___ Material supplied ___

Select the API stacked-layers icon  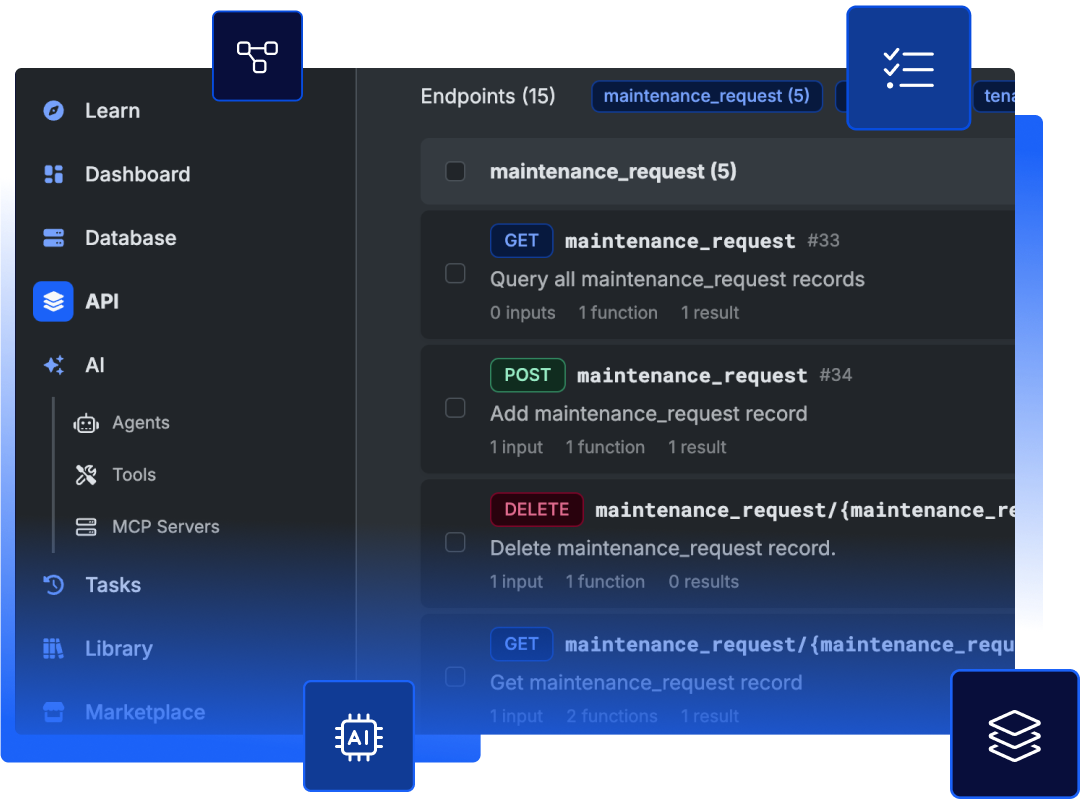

___
___ Material supplied ___

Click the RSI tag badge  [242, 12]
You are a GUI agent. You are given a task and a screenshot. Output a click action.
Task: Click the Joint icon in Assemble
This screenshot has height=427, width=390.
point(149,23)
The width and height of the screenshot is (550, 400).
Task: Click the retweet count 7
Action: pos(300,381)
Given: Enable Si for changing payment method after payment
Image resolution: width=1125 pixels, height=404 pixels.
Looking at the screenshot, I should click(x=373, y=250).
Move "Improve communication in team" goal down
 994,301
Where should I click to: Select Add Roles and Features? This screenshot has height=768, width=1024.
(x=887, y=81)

___

Given instruction
Reproduce only the rows between the line holding "Where should I" and the line holding "(x=887, y=81)", inclusive, replacing "Add Roles and Features" with "Remove Roles and Features" and leaving everything else unchanged.

Written reply
Where should I click to: Select Remove Roles and Features? This screenshot has height=768, width=1024.
(x=887, y=81)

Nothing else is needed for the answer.